What the task asks - Could you reproduce the material below with every "Viewport" changed to "Window" and everything else left as it is?

Provided data -
>>
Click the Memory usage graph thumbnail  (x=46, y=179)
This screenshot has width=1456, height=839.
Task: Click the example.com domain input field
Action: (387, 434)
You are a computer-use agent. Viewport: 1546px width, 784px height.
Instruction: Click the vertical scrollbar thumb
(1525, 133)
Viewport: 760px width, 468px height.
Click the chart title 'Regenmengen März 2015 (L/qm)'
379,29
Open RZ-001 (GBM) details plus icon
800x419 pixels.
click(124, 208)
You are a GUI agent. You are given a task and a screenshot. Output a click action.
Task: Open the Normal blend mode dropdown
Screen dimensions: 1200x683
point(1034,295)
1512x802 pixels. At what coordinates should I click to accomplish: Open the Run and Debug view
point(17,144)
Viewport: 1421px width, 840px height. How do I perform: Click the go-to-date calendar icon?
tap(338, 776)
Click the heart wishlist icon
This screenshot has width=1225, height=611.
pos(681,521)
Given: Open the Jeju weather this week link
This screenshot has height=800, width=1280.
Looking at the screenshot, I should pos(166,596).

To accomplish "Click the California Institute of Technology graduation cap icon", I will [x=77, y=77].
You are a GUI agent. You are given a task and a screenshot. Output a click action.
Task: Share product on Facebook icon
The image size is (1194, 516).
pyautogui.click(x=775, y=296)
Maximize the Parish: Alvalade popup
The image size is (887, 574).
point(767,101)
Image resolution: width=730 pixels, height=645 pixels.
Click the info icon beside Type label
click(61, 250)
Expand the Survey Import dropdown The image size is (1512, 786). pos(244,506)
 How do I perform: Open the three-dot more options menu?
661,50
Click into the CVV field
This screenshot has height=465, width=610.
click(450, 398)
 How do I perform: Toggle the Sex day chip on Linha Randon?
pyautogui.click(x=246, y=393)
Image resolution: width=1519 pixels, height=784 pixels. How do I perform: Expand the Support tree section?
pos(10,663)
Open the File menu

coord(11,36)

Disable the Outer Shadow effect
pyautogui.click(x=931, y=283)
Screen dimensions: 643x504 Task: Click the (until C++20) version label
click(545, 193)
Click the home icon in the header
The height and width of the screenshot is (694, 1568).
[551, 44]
<<
The response -
Click the Memory usage graph thumbnail  (x=46, y=179)
This screenshot has width=1456, height=839.
Task: Click the example.com domain input field
Action: (387, 434)
You are a computer-use agent. Window: 1546px width, 784px height.
Instruction: Click the vertical scrollbar thumb
(1525, 133)
Window: 760px width, 468px height.
Click the chart title 'Regenmengen März 2015 (L/qm)'
379,29
Open RZ-001 (GBM) details plus icon
800x419 pixels.
click(124, 208)
You are a GUI agent. You are given a task and a screenshot. Output a click action.
Task: Open the Normal blend mode dropdown
Screen dimensions: 1200x683
point(1034,295)
1512x802 pixels. At what coordinates should I click to accomplish: Open the Run and Debug view
point(17,144)
Window: 1421px width, 840px height. How do I perform: Click the go-to-date calendar icon?
tap(338, 776)
Click the heart wishlist icon
This screenshot has width=1225, height=611.
pos(681,521)
Given: Open the Jeju weather this week link
This screenshot has height=800, width=1280.
Looking at the screenshot, I should pos(166,596).

To accomplish "Click the California Institute of Technology graduation cap icon", I will [x=77, y=77].
You are a GUI agent. You are given a task and a screenshot. Output a click action.
Task: Share product on Facebook icon
The image size is (1194, 516).
pyautogui.click(x=775, y=296)
Maximize the Parish: Alvalade popup
The image size is (887, 574).
point(767,101)
Image resolution: width=730 pixels, height=645 pixels.
Click the info icon beside Type label
click(61, 250)
Expand the Survey Import dropdown The image size is (1512, 786). pos(244,506)
 How do I perform: Open the three-dot more options menu?
661,50
Click into the CVV field
This screenshot has height=465, width=610.
click(450, 398)
 How do I perform: Toggle the Sex day chip on Linha Randon?
pyautogui.click(x=246, y=393)
Image resolution: width=1519 pixels, height=784 pixels. How do I perform: Expand the Support tree section?
pos(10,663)
Open the File menu

coord(11,36)

Disable the Outer Shadow effect
pyautogui.click(x=931, y=283)
Screen dimensions: 643x504 Task: Click the (until C++20) version label
click(545, 193)
Click the home icon in the header
The height and width of the screenshot is (694, 1568).
[551, 44]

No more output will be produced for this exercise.